L’ampia varietà di dati a disposizione porta anche il problema di contestualizzare i dati per dare ad ognuno il peso e il significato adeguati: l’interpretazione di un dato infatti varia a seconda della fonte e del contesto in cui viene raccolto. Un passaggio importante soprattutto nel mondo moderno in cui le fake news sono all’ardine del giorno e la velocità delle informazioni ne incrementa la diffusione.
Dal 2001 ai giorni nostri la situazione è ulteriormente cambiata; si è evoluta a tal punto che oggi l’iniziale paradigma delle 3V di Laney sembra limitato nella definizione di Big Data. Dalle 3V il paradigma è stato arricchito di tante variabili, tra cui altre 2 V: Veridicità e Valore.
Veridicità
Ovvero l’attendibilità delle fonti. Gli esperti di settore sono soliti dire “Bad data is worse than no data”. I Big Data sono ormai un asset aziendale ed è fondamentale che siano affidabili e veritieri, sfida, quest’ultima, ancor più difficile da affrontare di quanto non lo fosse quando i dati non avevano il volume, la velocità e la varietà attuali. D’altra parte, però, la qualità e l’integrità delle informazioni è e rimane un pilastro imprescindibile perché influenza in modo importante l’accuratezza dell’analisi.
Valore
Abbiamo già scritto che i Big Data sono il nuovo asset aziendale, il nuovo petrolio, una fonte inestimabile di valore per le aziende. Certo, non basta limitarsi a raccogliere dati per ottenere valore aggiunto. I dati, infatti, anche se raccolti sfruttando le migliori tecnologie disponibili, rimangono fini a sé stessi se non vengono opportunamente sfruttati, e per farlo devono poter essere convertiti in informazioni preziose che permettono alle aziende di verificare ed eventualmente modificare le proprie scelte e strategie.

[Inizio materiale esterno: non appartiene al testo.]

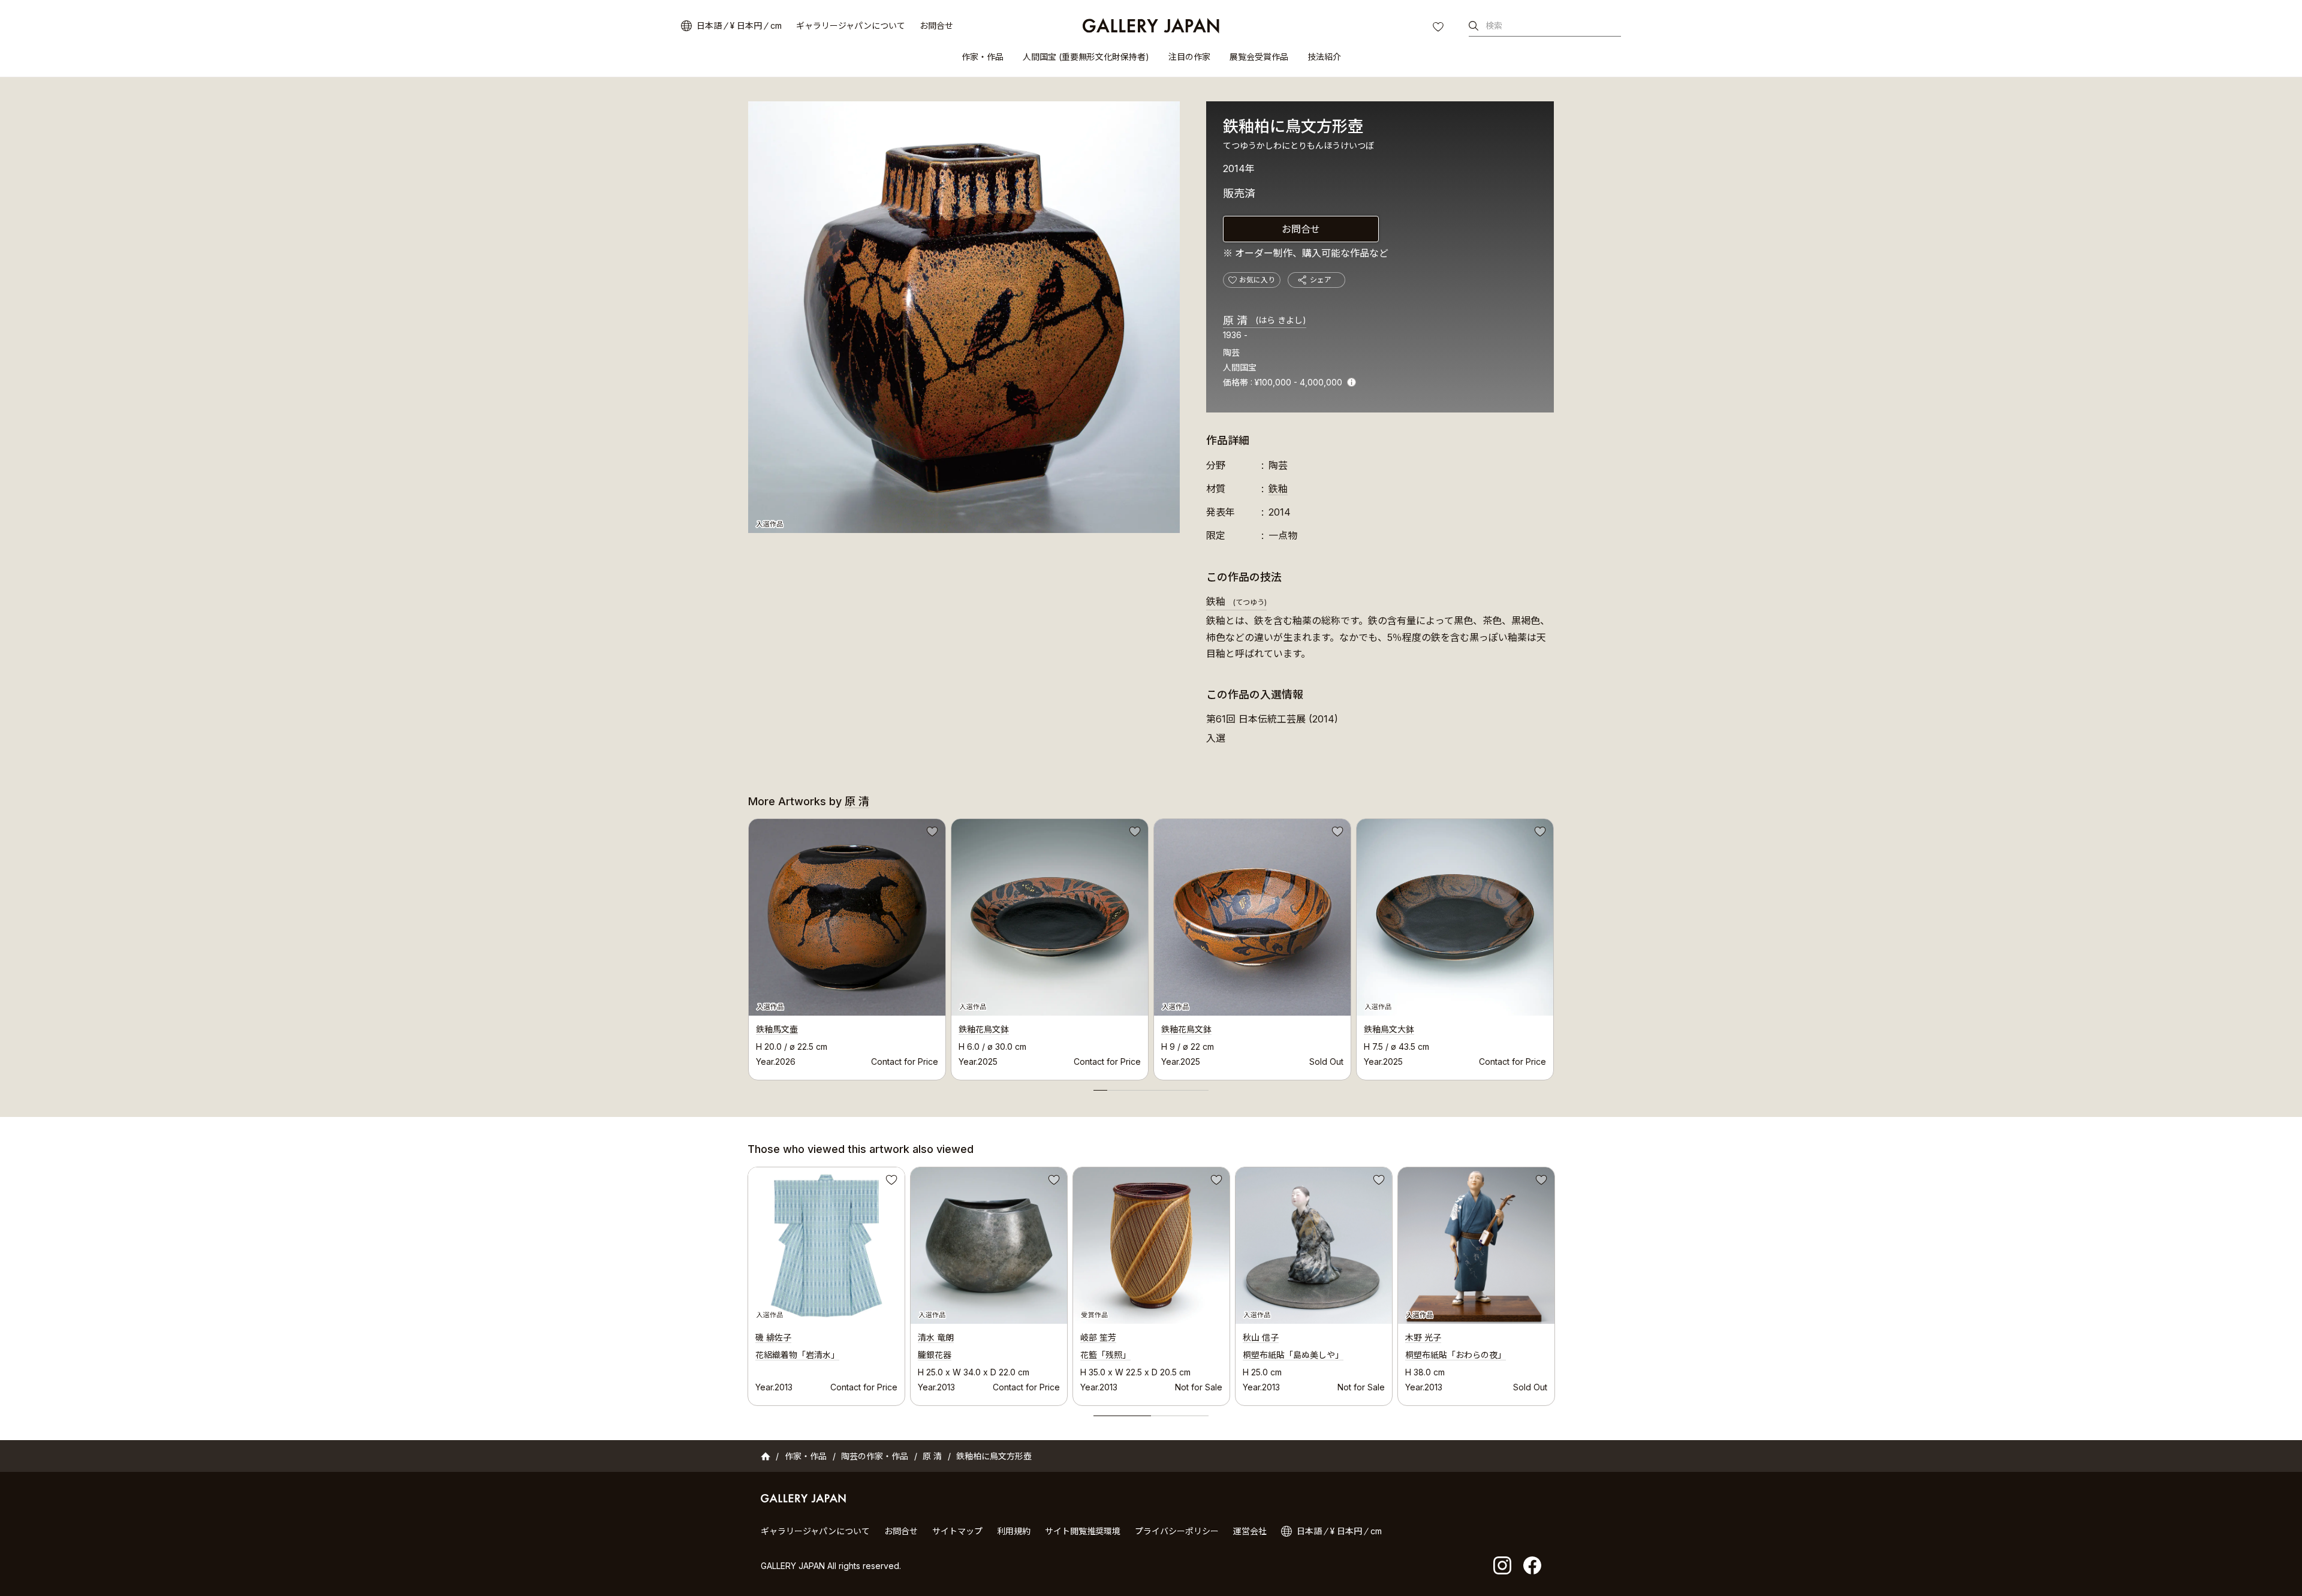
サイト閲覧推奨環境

Se l’informazione è il risultato del processo di analisi del dato, la conoscenza è lo step successivo e si ottiene nel momento in cui le informazioni vengono calate nel contesto aziendale ed usate per prendere decisioni data driven e realizzare azioni. Coloro che usano le informazioni derivanti dai big data ottengono un vantaggio competitivo.

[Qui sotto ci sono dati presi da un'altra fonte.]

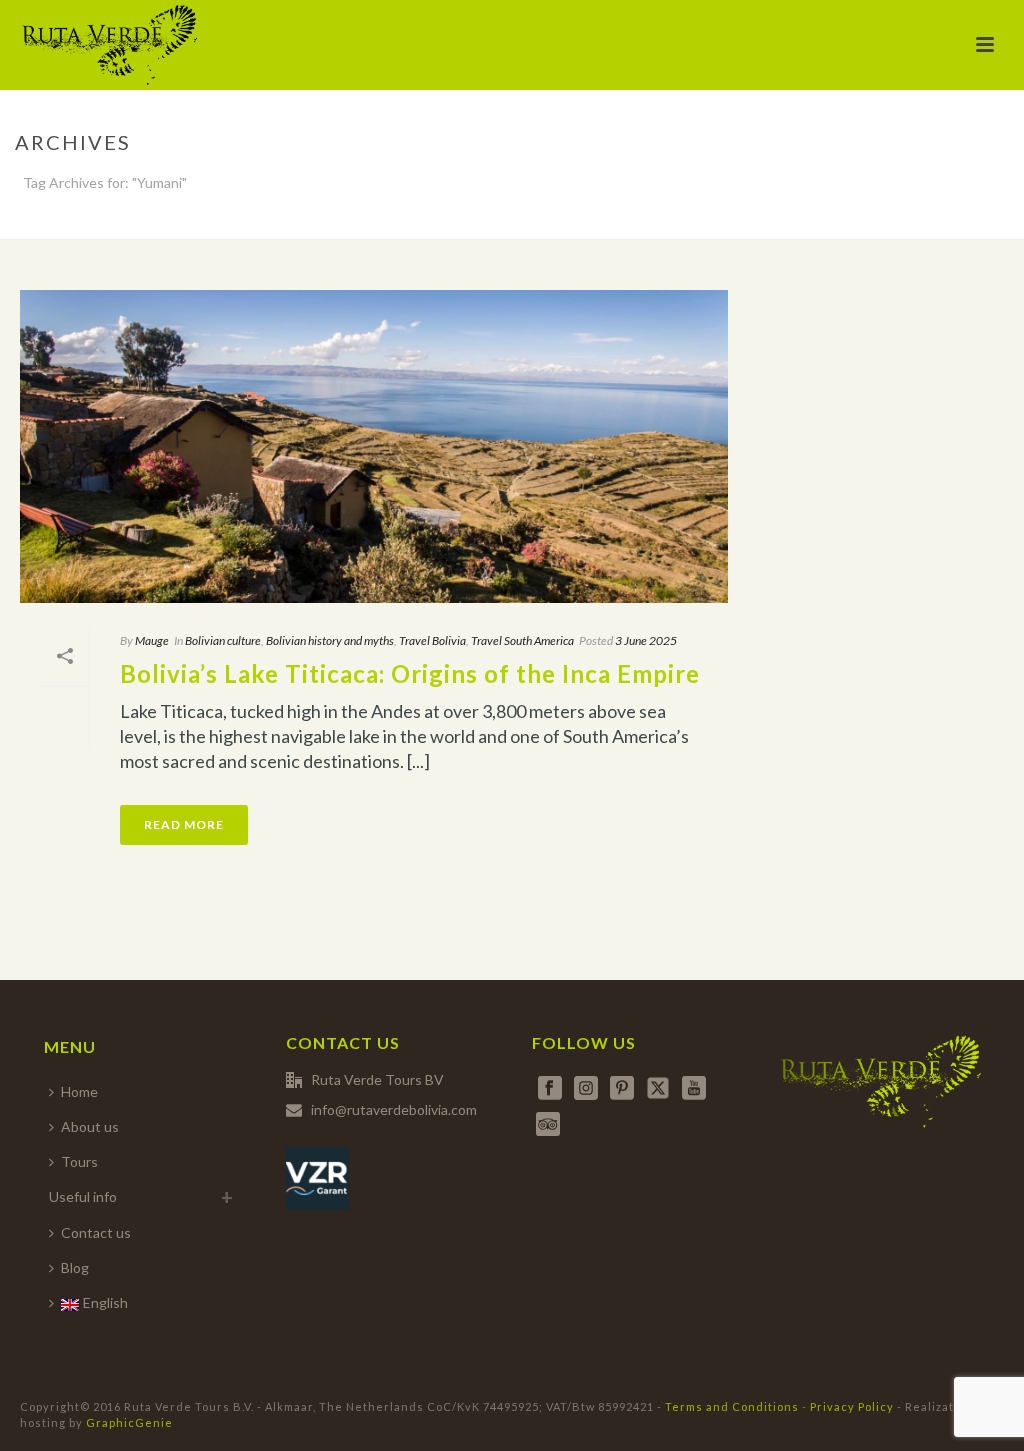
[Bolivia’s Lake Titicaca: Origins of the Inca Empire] (374, 446)
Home (79, 1091)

Quest’ultima caratteristica dei Big Data è strettamente legata non solo alle altre caratteristiche, ma soprattutto ai Big Data Analytics: per attuare il processo di estrazione di conoscenza dai dati e far sì che i Big Data si trasformino in informazioni e conoscenza da utilizzare nei processi aziendali, sono infatti necessari strumenti di Analytics ad hoc.
Tornando all’esempio di Netflix risulta chiaro questo passaggio, basta pensare alla mole di informazioni che ogni minuto vengono create dalle ricerche e visualizzazioni degli utenti e come il comportamento degli utenti stessi influisca sulle decisioni aziendali, come la creazione di nuovi contenuti o l’eliminazione di altri non graditi, azione ottima anche per ridurre il rischio di abbandono degli utenti.
In che modo vengono utilizzati i big data: le applicazioni
Il ruolo dei Big Data e delle Big Data Analytics è centrale in tutti i settori e in tutti i dipartimenti interni, certo, in alcuni di questi il modo di usarli può essere più intuitivo che in altri.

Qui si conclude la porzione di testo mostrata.